Your objective:
Beneath this sentence is a set of records; write each of them out exactly.

═════ Source data

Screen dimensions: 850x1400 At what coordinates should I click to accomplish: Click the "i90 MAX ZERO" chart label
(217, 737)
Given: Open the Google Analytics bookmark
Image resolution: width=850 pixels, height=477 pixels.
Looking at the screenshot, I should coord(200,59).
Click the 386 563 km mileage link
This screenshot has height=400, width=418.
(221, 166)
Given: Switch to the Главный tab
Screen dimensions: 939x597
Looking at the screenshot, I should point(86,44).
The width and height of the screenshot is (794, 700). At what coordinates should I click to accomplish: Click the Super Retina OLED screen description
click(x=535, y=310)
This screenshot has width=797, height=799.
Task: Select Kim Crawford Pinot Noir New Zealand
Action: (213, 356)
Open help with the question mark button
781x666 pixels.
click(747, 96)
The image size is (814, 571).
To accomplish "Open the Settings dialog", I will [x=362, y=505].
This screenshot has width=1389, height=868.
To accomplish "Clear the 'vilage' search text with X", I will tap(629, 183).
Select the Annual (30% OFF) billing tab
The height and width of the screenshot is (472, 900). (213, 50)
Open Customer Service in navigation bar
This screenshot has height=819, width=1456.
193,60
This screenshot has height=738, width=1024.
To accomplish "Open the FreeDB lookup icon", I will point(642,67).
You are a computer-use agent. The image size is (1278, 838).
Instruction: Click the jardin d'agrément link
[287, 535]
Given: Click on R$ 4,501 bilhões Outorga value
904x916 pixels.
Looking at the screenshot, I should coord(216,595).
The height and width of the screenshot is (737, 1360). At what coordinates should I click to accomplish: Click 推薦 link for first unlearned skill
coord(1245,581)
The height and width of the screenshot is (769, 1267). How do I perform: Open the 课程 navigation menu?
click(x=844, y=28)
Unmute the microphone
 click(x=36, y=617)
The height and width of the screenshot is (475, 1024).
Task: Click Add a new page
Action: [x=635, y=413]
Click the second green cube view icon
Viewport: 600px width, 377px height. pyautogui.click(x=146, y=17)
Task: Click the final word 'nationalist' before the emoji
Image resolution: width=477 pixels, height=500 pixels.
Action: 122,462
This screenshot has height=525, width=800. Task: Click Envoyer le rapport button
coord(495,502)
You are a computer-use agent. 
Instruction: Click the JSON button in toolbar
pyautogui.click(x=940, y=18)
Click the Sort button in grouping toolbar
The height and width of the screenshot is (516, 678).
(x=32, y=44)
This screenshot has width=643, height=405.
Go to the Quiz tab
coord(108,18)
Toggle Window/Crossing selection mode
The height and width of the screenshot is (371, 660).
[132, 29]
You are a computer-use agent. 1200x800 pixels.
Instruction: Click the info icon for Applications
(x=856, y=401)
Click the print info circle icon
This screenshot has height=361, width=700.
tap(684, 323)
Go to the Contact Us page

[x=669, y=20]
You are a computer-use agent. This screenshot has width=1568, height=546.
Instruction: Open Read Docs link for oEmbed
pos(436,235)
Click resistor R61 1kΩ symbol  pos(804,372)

══════════

Response:
Screen dimensions: 850x1400 At what coordinates should I click to accomplish: Click the "i90 MAX ZERO" chart label
(217, 737)
Given: Open the Google Analytics bookmark
Image resolution: width=850 pixels, height=477 pixels.
Looking at the screenshot, I should coord(200,59).
Click the 386 563 km mileage link
This screenshot has height=400, width=418.
(221, 166)
Given: Switch to the Главный tab
Screen dimensions: 939x597
Looking at the screenshot, I should point(86,44).
The width and height of the screenshot is (794, 700). At what coordinates should I click to accomplish: Click the Super Retina OLED screen description
click(x=535, y=310)
This screenshot has width=797, height=799.
Task: Select Kim Crawford Pinot Noir New Zealand
Action: (213, 356)
Open help with the question mark button
781x666 pixels.
click(747, 96)
The image size is (814, 571).
To accomplish "Open the Settings dialog", I will [x=362, y=505].
This screenshot has width=1389, height=868.
To accomplish "Clear the 'vilage' search text with X", I will tap(629, 183).
Select the Annual (30% OFF) billing tab
The height and width of the screenshot is (472, 900). (213, 50)
Open Customer Service in navigation bar
This screenshot has height=819, width=1456.
193,60
This screenshot has height=738, width=1024.
To accomplish "Open the FreeDB lookup icon", I will point(642,67).
You are a computer-use agent. The image size is (1278, 838).
Instruction: Click the jardin d'agrément link
[287, 535]
Given: Click on R$ 4,501 bilhões Outorga value
904x916 pixels.
Looking at the screenshot, I should coord(216,595).
The height and width of the screenshot is (737, 1360). At what coordinates should I click to accomplish: Click 推薦 link for first unlearned skill
coord(1245,581)
The height and width of the screenshot is (769, 1267). How do I perform: Open the 课程 navigation menu?
click(x=844, y=28)
Unmute the microphone
 click(x=36, y=617)
The height and width of the screenshot is (475, 1024).
Task: Click Add a new page
Action: [x=635, y=413]
Click the second green cube view icon
Viewport: 600px width, 377px height. pyautogui.click(x=146, y=17)
Task: Click the final word 'nationalist' before the emoji
Image resolution: width=477 pixels, height=500 pixels.
Action: 122,462
This screenshot has height=525, width=800. Task: Click Envoyer le rapport button
coord(495,502)
You are a computer-use agent. 
Instruction: Click the JSON button in toolbar
pyautogui.click(x=940, y=18)
Click the Sort button in grouping toolbar
The height and width of the screenshot is (516, 678).
(x=32, y=44)
This screenshot has width=643, height=405.
Go to the Quiz tab
coord(108,18)
Toggle Window/Crossing selection mode
The height and width of the screenshot is (371, 660).
[132, 29]
You are a computer-use agent. 1200x800 pixels.
Instruction: Click the info icon for Applications
(x=856, y=401)
Click the print info circle icon
This screenshot has height=361, width=700.
tap(684, 323)
Go to the Contact Us page

[x=669, y=20]
You are a computer-use agent. This screenshot has width=1568, height=546.
Instruction: Open Read Docs link for oEmbed
pos(436,235)
Click resistor R61 1kΩ symbol  pos(804,372)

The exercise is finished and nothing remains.